Paul deu um passo à frente, com olhar sincero e firme.
— Me desculpe, irmão. De verdade. Se eu tivesse parado pra sentir, entender, ao invés de só agir, talvez as coisas tivessem sido diferentes. Eu só quero ... consertar, se é que dá. Nem que seja só limpando um pouco da bagunça que eu causei na sua vida.
Celo respirou fundo. Ainda se sentia desmoronando por dentro, mas havia algo no olhar de Paul que o fez encontrar um fio de dignidade para se agarrar. Ergueu os olhos e, com voz rouca, mas firme, respondeu:
— Eu também errei, Paul. Muito. Hoje eu entendo melhor ... que não existem vilões nessa história. Só gente tentando se entender no meio do caos.
Ele passou a mão pelo rosto, como se quisesse varrer a exaustão acumulada.
— Eu devia ter falado. Enfrentado. Mas eu fugi. Como um moleque. Desapareci, deixei vocês preocupados ... Me tranquei num mundo de vergonha, raiva e confusão. E, cara ... eu sinto muito por isso também.
Paul deu um passo à frente, como se quisesse contestar, mas Celo ergueu a mão, pedindo para continuar.
— Eu não sou mais o mesmo de antes. Mas também não sei quem eu sou agora. E, naquele tempo ... eu estava no meio do fogo cruzado entre querer descobrir coisas novas e ainda me sentir preso a tudo que era seguro. Você errou, sim, Paul. Mas eu também. Não sou vítima. Fui só ... confuso e imaturo.
Paul balançou a cabeça com um meio sorriso triste.
— Cê tem razão em tudo o que disse. E não tem que pedir desculpa por nada. A responsabilidade era minha. E, se serve de consolo, eu aprendi. Aprendi do pior jeito, mas aprendi.
O silêncio que se seguiu foi diferente dos anteriores. Mais leve, mais honesto. Como se, depois de tanto tempo, a poeira tivesse começado a baixar.
Foi então que Anna, que observava tudo com olhos cuidadosos, se levantou e foi até a bancada da cozinha. Puxou uma folha de papel, rabiscou algumas palavras e estendeu para Paul com um pequeno sorriso.
— Preciso de algumas coisas. Dá um pulo no mercado pra mim? Por favor?
Paul leu a lista rapidamente e entendeu na hora. Anna queria ficar a sós com Celo. Ele não questionou, apenas assentiu.
— Claro. Volto rápido.
Pegou as chaves, deu um último olhar para os dois e saiu.
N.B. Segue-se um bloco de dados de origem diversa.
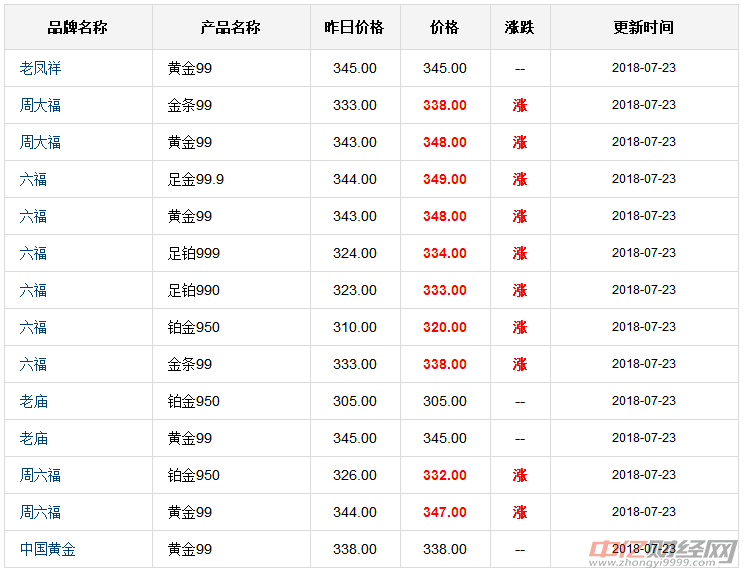Select the 昨日价格 column header
Screen dimensions: 743x573
point(354,28)
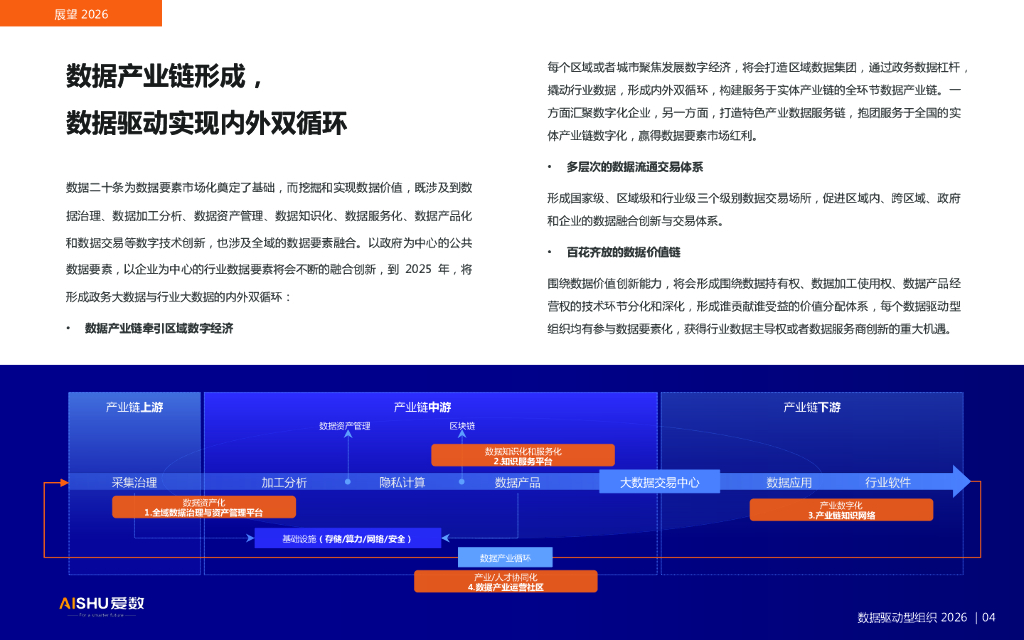The width and height of the screenshot is (1024, 640).
Task: Click the 隐私计算 step on the arrow
Action: (402, 482)
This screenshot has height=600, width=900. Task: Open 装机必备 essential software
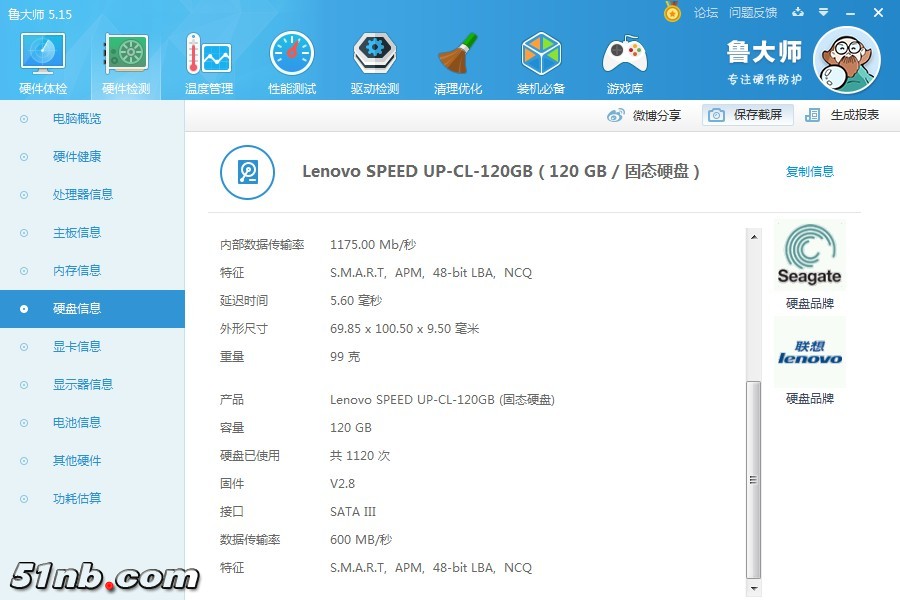(541, 64)
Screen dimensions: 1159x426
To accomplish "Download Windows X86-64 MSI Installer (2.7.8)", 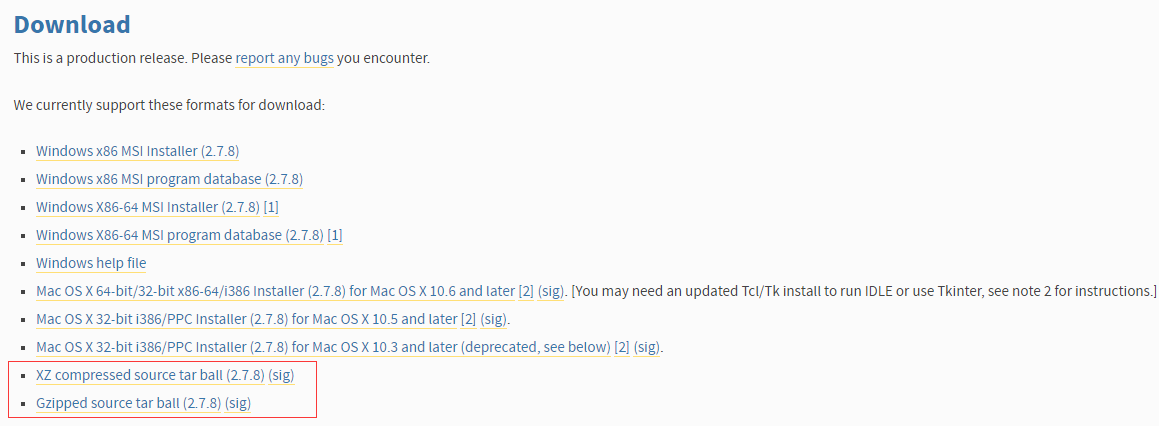I will [148, 207].
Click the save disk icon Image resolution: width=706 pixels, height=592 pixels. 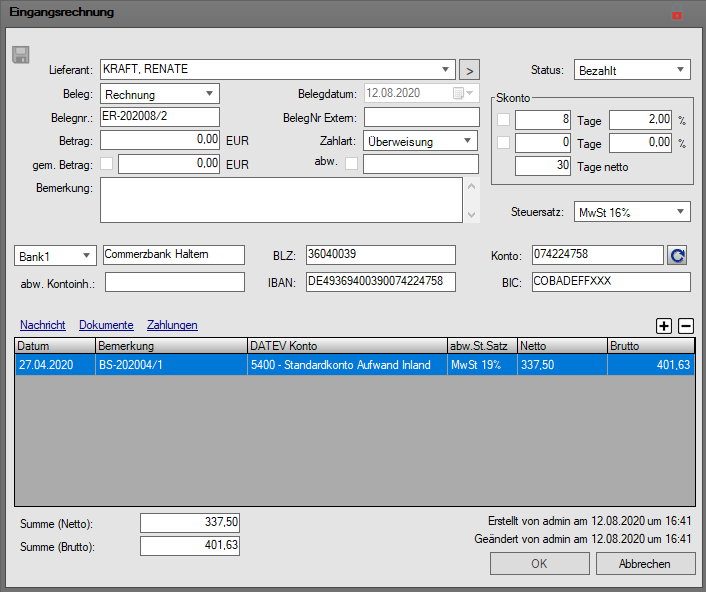[20, 55]
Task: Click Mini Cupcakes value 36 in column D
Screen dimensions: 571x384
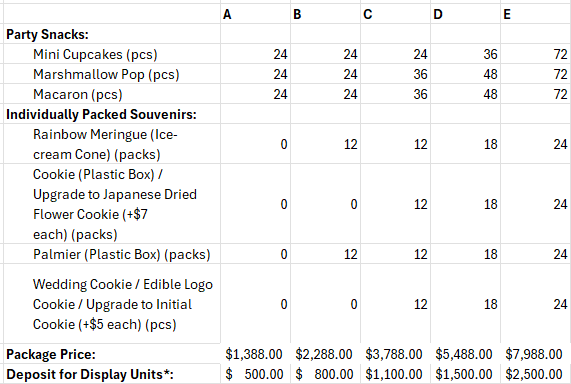Action: click(x=465, y=54)
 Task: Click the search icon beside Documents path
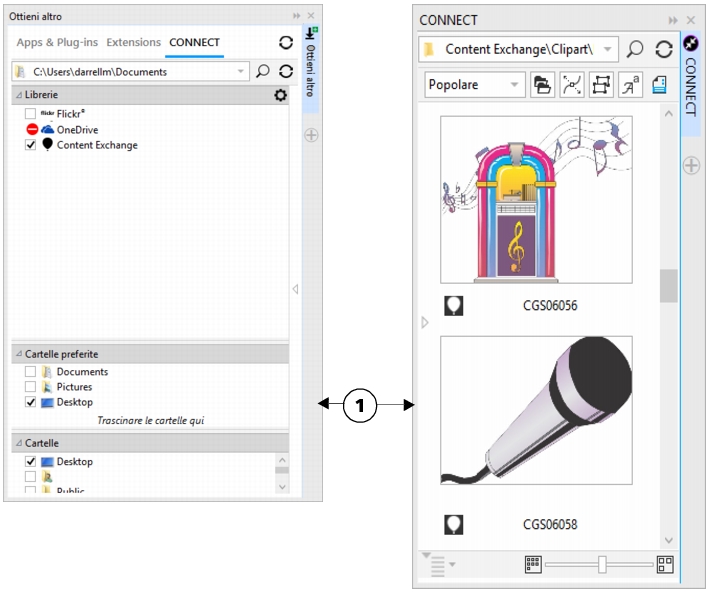tap(262, 72)
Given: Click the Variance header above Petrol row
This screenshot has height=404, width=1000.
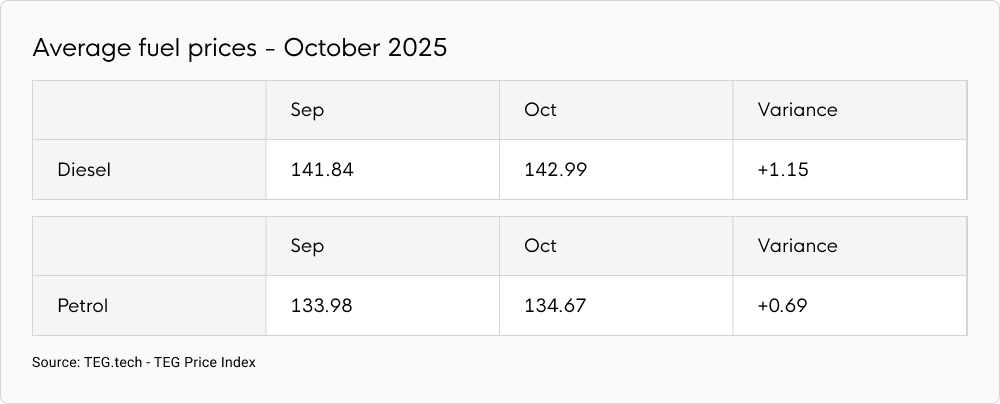Looking at the screenshot, I should coord(797,246).
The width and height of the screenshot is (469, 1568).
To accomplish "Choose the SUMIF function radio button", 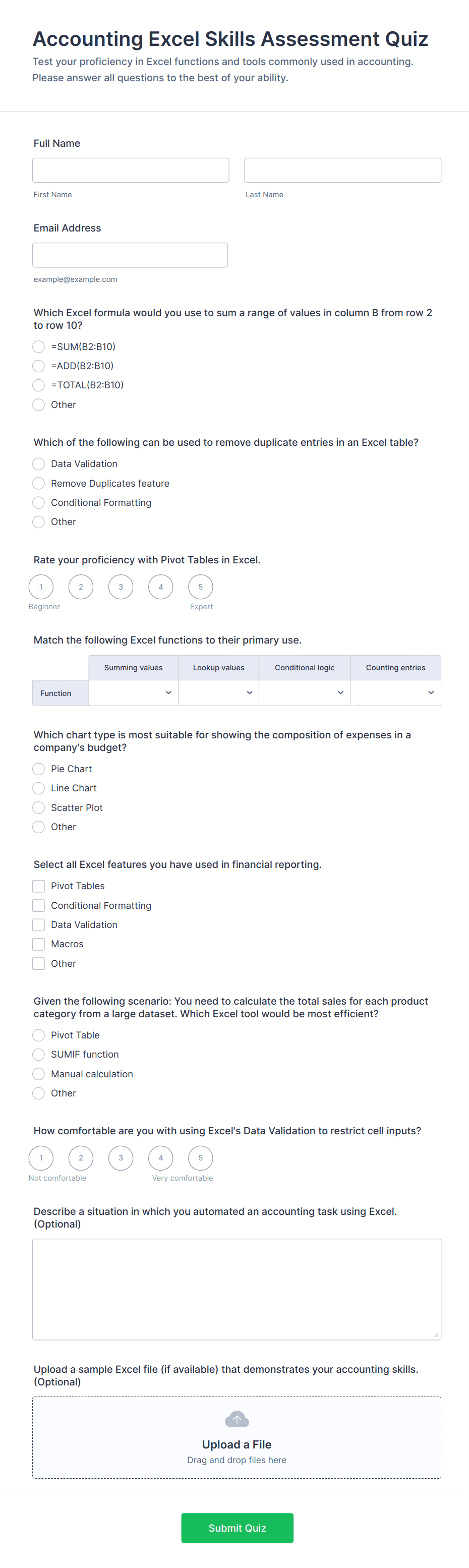I will pyautogui.click(x=39, y=1054).
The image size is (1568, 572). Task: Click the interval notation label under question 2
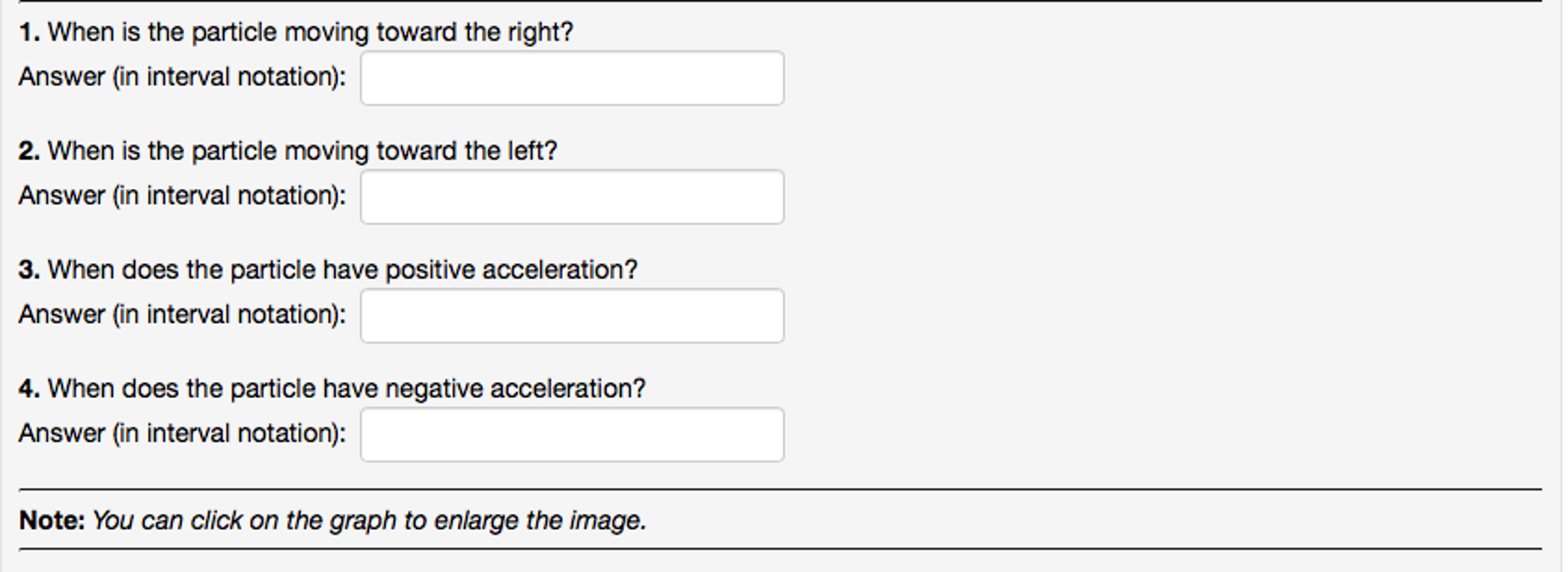click(182, 196)
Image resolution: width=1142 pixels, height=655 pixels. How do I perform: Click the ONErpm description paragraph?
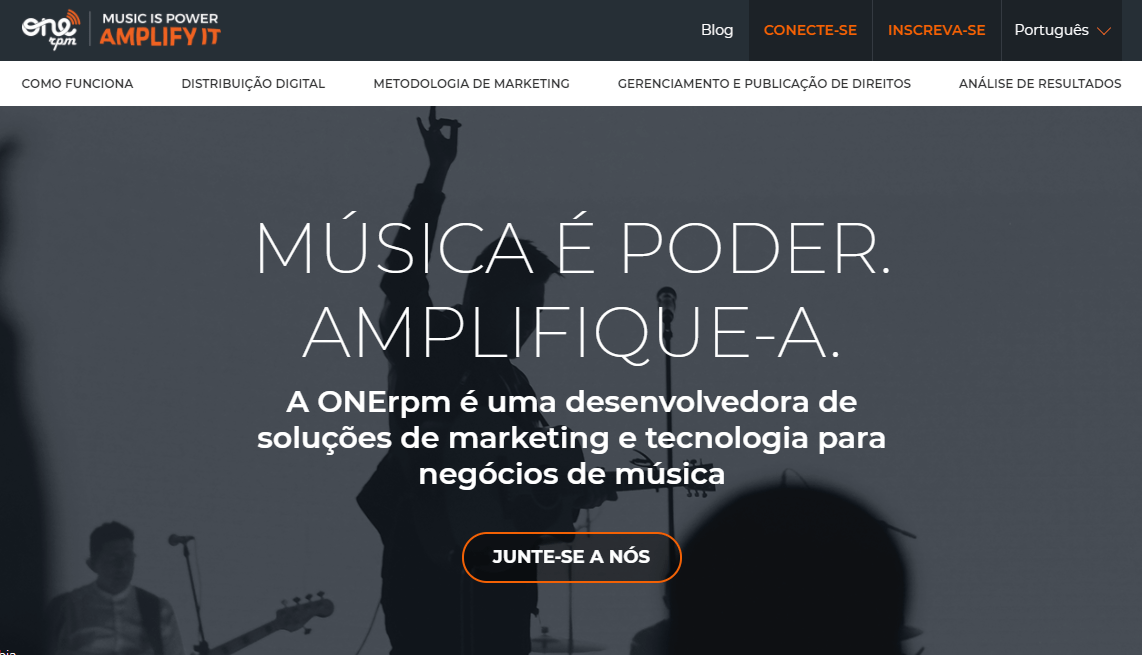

A porta se fechou suavemente. Agora, só restavam Anna e Celo. E um silêncio novo entre eles. Mais carregado. Mais íntimo.
Anna não perdeu tempo com rodeios. Assim que a porta se fechou atrás de Paul, ela cruzou os braços, encostando-se na bancada da cozinha.
— Então ... fiquei sabendo que você anda se divertindo pela cidade.
Celo franziu a testa, surpreso. A expressão no rosto dele oscilava entre o espanto e a desconfiança.
— Como assim? — Ele perguntou, se aproximando, puxando uma cadeira e se sentando, desconfortável.
Anna deu de ombros, como quem joga a informação no ar, sem o menor esforço para amenizar.
— Vicente é uma figura conhecida. Muito pomposo pro meu gosto. Aquele jeito espalhafatoso dele não combina com discrição, sabe?
Ela caminhou até a janela, abrindo uma fresta para deixar entrar um pouco de ar fresco. A luz da lua desenhava um contorno suave ao redor dela.
— Apesar de ser do bem ... ele fala demais. Principalmente quando bebe.
Celo baixou o olhar, apertando os dedos entre si. Tentou mudar de assunto, como quem busca uma rota de fuga.
— Você não precisava ter mandado o Paul ao mercado. Eu tenho tudo o que preciso aqui. — Disse, quase num resmungo.
Anna virou-se de volta para ele, caminhando com calma, mas com um olhar firme, penetrante.
— Paul não vai voltar. Não agora.
Celo a fitou, sem entender de imediato.
— Como assim?
Ela parou diante de Celo, os olhos cravados nos dele.
— Nós temos assuntos pendentes a resolver. Esqueceu?